3 key takeaways on the PRI taxonomy tests

The PRI released early September a report with case studies from 37 Asset Managers—including e.g. BlackRock, Crédit Suisse, Amundi—, which agreed to test their funds regarding the Green Taxonomy compliance, to be mandatory by the end of 2021. Beyond the exercise itself, positive and necessary, what are the results, and what can we learn? Here are our three key takeaways.

  1. First, let’s start with the funds being tested: they are quite different, hence very difficult to compare. Some AM used fixed income, and others equity funds, another green bonds and climate change thematic funds, and even funds not proposed as “sustainable funds” on the market.
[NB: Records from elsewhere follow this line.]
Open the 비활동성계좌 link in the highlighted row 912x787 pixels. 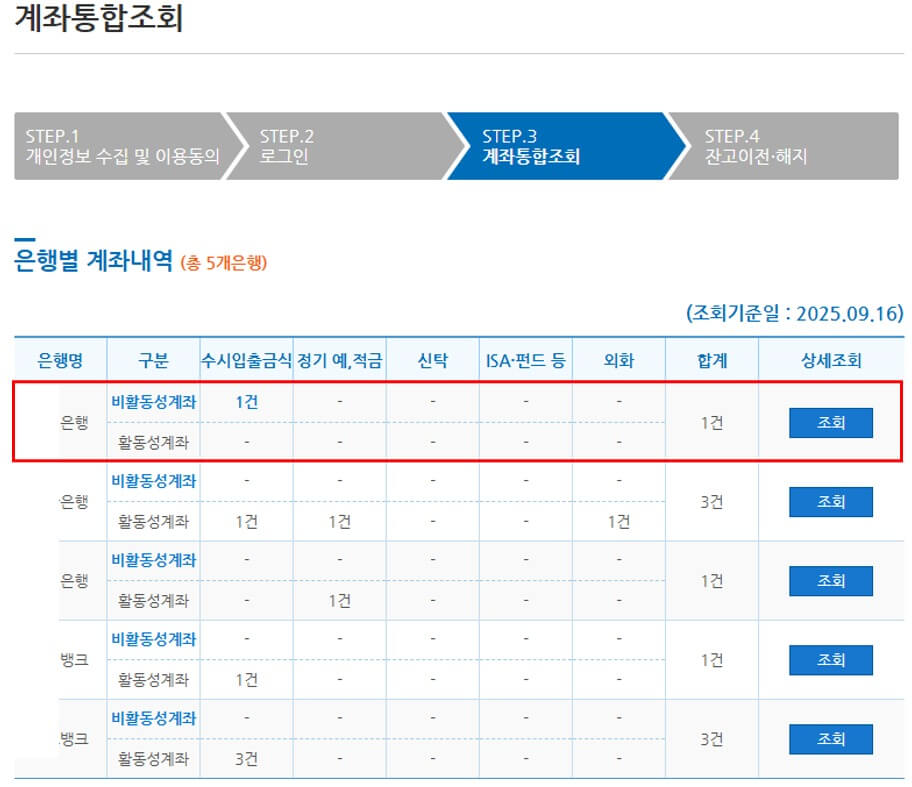153,403
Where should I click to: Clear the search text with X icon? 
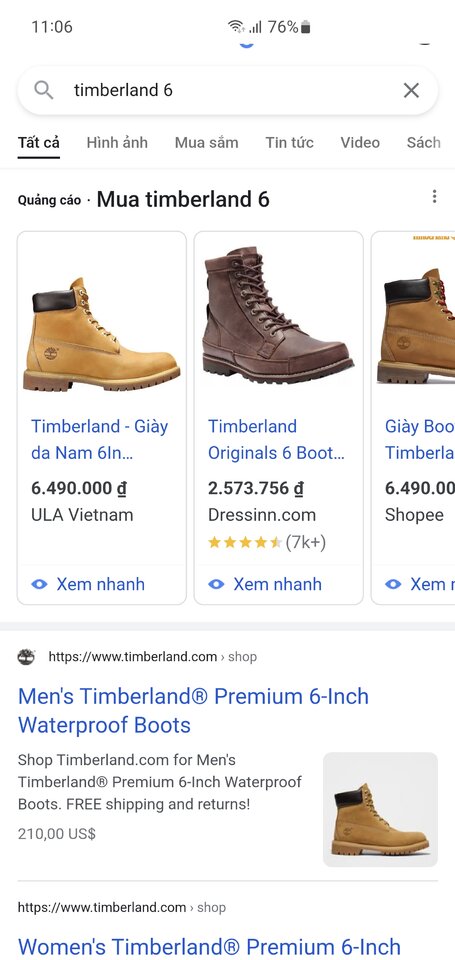coord(412,91)
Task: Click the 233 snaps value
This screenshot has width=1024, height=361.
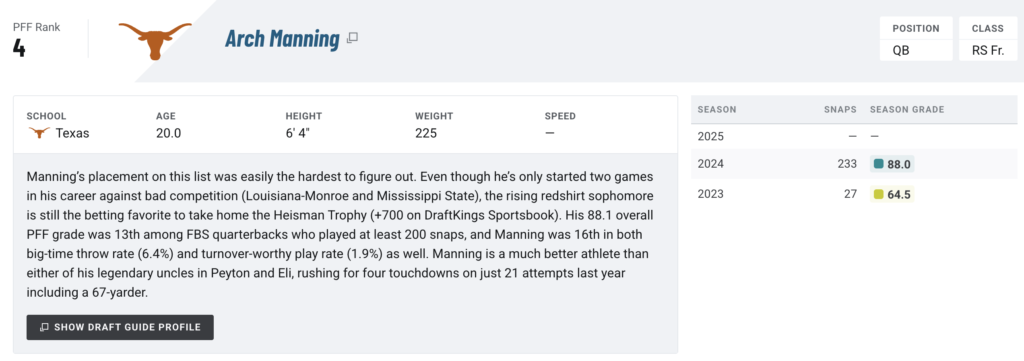Action: coord(847,165)
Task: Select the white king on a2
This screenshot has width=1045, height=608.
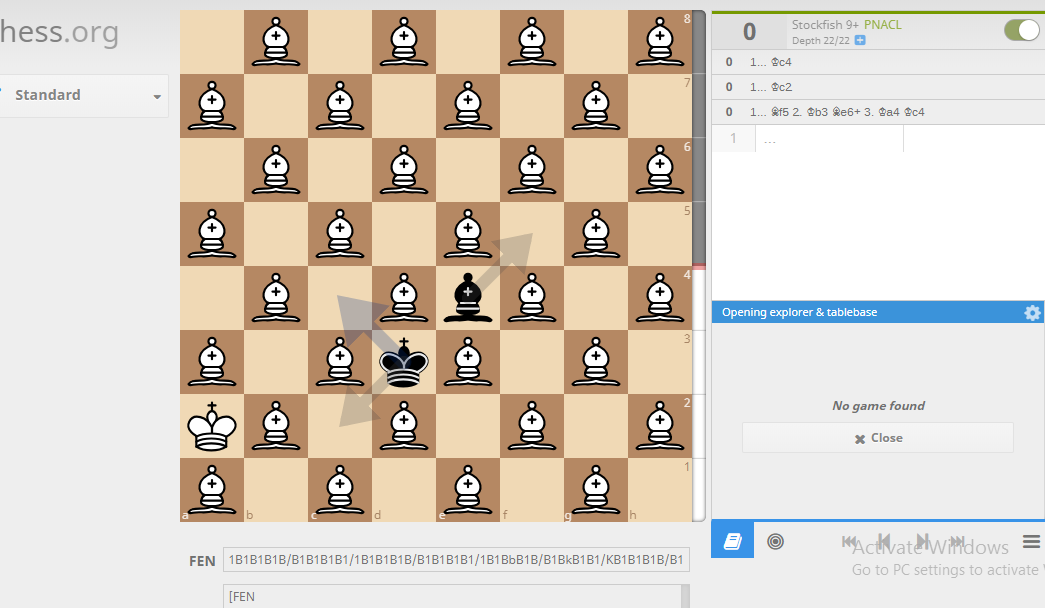Action: (x=212, y=426)
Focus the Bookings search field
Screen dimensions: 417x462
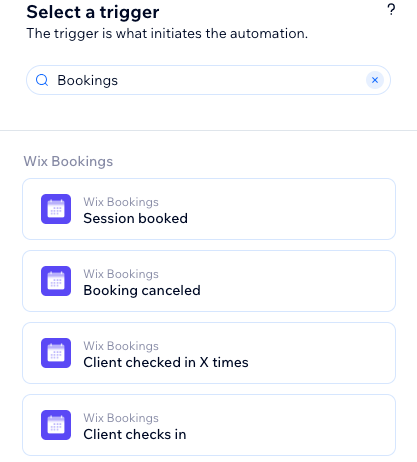[208, 80]
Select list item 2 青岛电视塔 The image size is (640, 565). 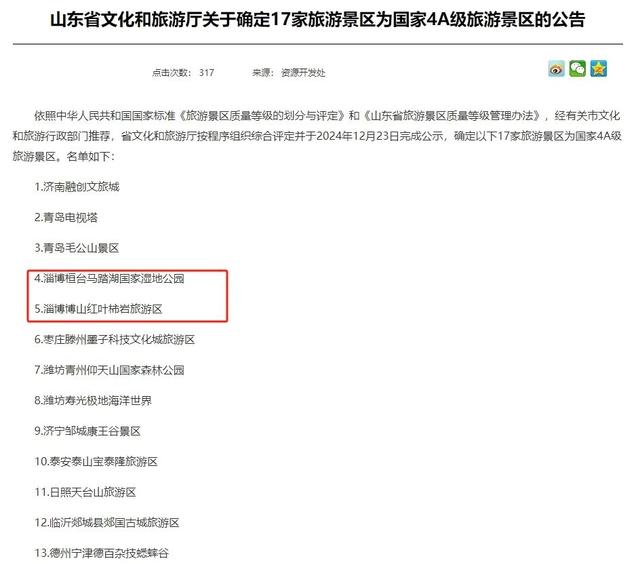tap(66, 218)
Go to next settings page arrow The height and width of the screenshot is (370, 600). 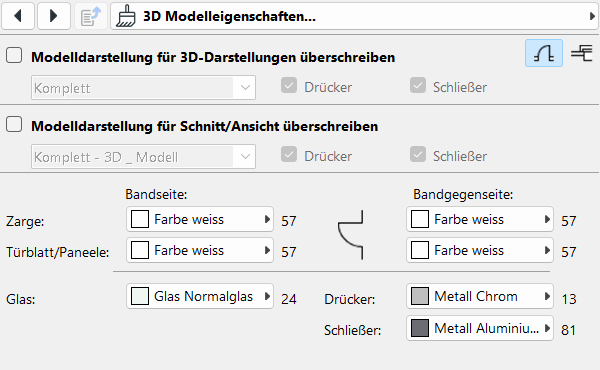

Due to the heterogeneous nature of the funds, we cannot compare or benchmark the results.
  2. The taxonomy integration approach are also very different, each AM having its own way—but usually the method is based on external rating providers, which doesn’t support today the taxonomy requirements with their existing ESG scores, designed well before the taxonomy. Some methodologies are based on several suppliers, well known for having divergent view of a same company—the “aggregate confusion” of ESG ratings pointed out by the MIT Sloan study. Another common constatation: the great majority of AM mention the lack of trustable and exhaustive corporate data. When data was lacking, “estimates” have been made. Such a limitation obviously leads to unprecise and subjective ratings… So, yes, we definitively see here that the traditional ESG rating approach hit its limits, and the taxonomy tests case studies are the living proof of that. But how to comply with the regulation, to be applicable in 2021? All AM hope that the market leaders will provide their solutions well before the regulatory deadline—But, considering their ESG scoring approaches, and data… good luck with that.
  3. Eventually, the results: in a word… divergent. It seems easy to get a percentage of the eligible funds depending on the sectors—since the taxonomy defines which sectors are eligible—, but when it comes to the calculation of the compliance score with the taxonomy… well, “surprise”: one AM says less than 5%, others 20%, some other “a majority of the funds” without even providing a percentage… In brief, a nightmare—especially considering that the EU didn’t define any compliance threshold to reach.

we definitively see here that the traditional ESG rating approach hit its limits, and the taxonomy tests case studies are the living proof.

Conclusion

To date, the institutional or retail investors will not be able to understand anything about the taxonomy compliance, and neither who will be controlling the compliance, nor will they be able to discriminate between truly sustainable funds, and others. A taxonomy compliance percentage doesn’t mean nothing, per se: it needs to be explained, justified.

The EU taxonomy is a great project, and it’s absolutely required for the good progress of Sustainable Finance. But the road ahead will be quite long, and for the EU taxonomy to be useful, the final objective must not be lost in the process: empowering and enlightening the sustainable investors, allowing them to understand how much sustainable a fund truly is, in order to make responsible investment choices, based on trustful information— pedagogy and responsibility being shared between the companies, the AM, and the end investors.